In areas endemic for hookworm, routine antenatal mebendazole therapy could greatly reduce the prevalence of anaemia in pregnancy. At present, however, this is not a widely accepted control strategy because of a lack of data on the safety of the drug. We assessed the effect of mebendazole therapy during pregnancy on birth outcome.


A cross-sectional study was done in Sri Lanka, where prescription of mebendazole to women in the second trimester of pregnancy is recommended. Two hospitals were chosen for the study, and women who gave birth there between May, 1996, and March, 1997, were recruited. We compared the rates of major congenital defects, stillbirth, perinatal death, and low birthweight (< or = 1500 g) among babies of mothers who had taken mebendazole during pregnancy with those whose mothers had not taken an anthelmintic (controls).


The rate of major congenital defects was not significantly higher in the mebendazole group than in the control group (97 [1.8%] of 5275 vs 26 [1.5%] of 1737; odds ratio 1.24 [95% CI 0.8-1.91], p=0.39).

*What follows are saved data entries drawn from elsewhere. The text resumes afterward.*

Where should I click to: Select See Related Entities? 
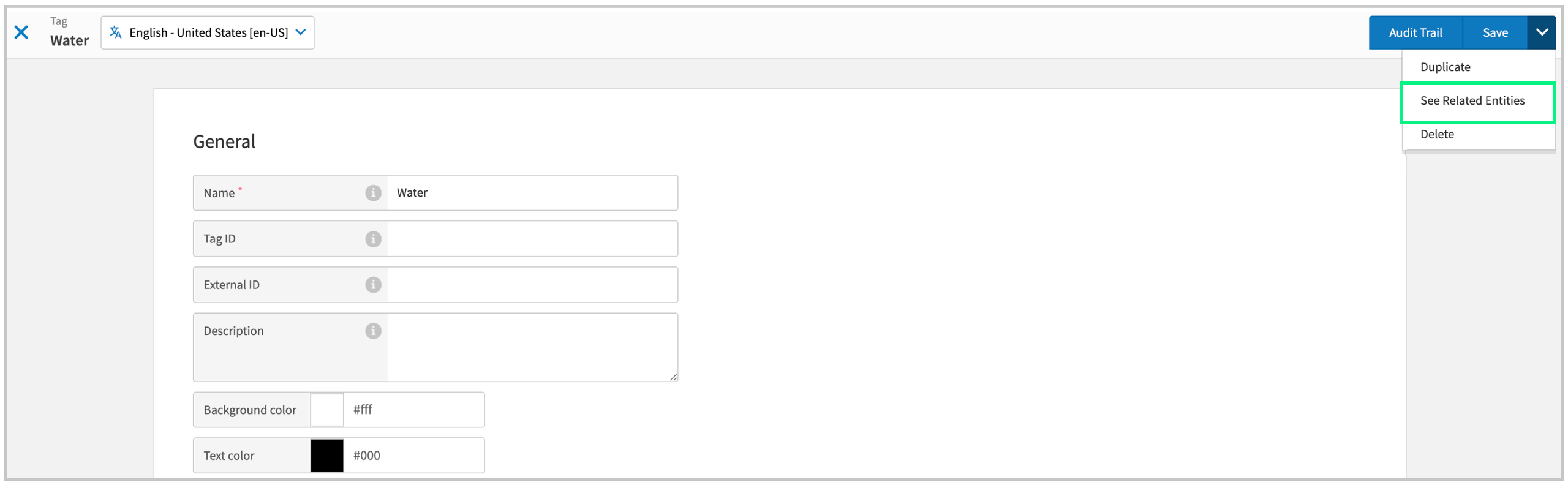click(1472, 100)
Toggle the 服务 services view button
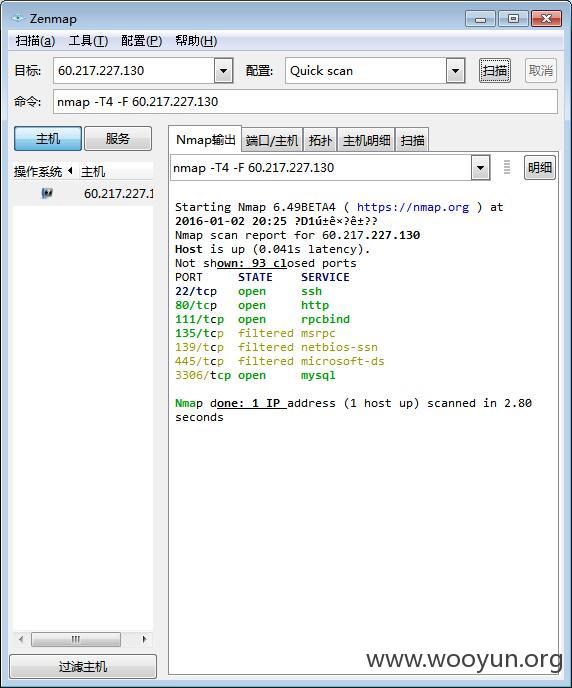This screenshot has height=688, width=572. (x=118, y=139)
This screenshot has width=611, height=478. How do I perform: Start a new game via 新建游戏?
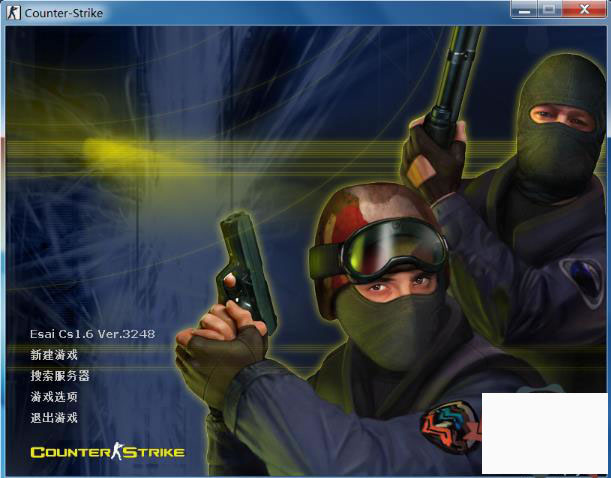(54, 355)
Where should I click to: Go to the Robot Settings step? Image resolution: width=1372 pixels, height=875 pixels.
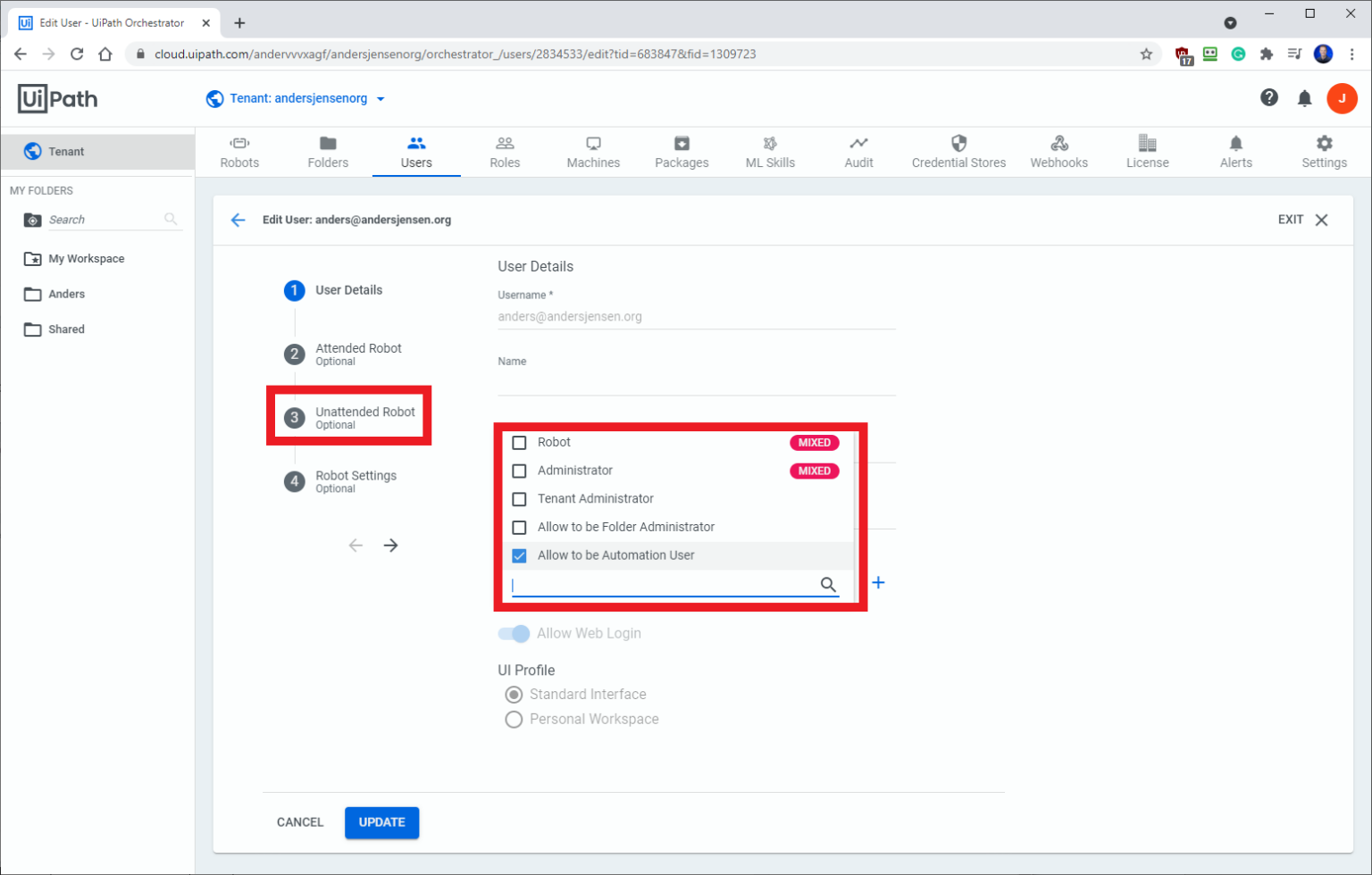[356, 482]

Among 407 women who had taken mebendazole in the first trimester (contrary to medical advice), 10 (2.5%) had major congenital defects (odds ratio vs controls 1.66 [0.81-3.56], p=0.23). The proportions of stillbirths and perinatal deaths were significantly lower in the mebendazole group (1.9 vs 3.3%, 0.55 [95% CI 0.4-0.77]), as was the proportion of low-birthweight babies (1.1 vs 2.3%, 0.47 [95% CI 0.32-0.71]).


Mebendazole therapy during pregnancy is not associated with a significant increase in major congenital defects, but our results indicate that it should be avoided during the first trimester. This therapy could offer beneficial effects to pregnant women in developing countries, where intestinal helminthiases are endemic.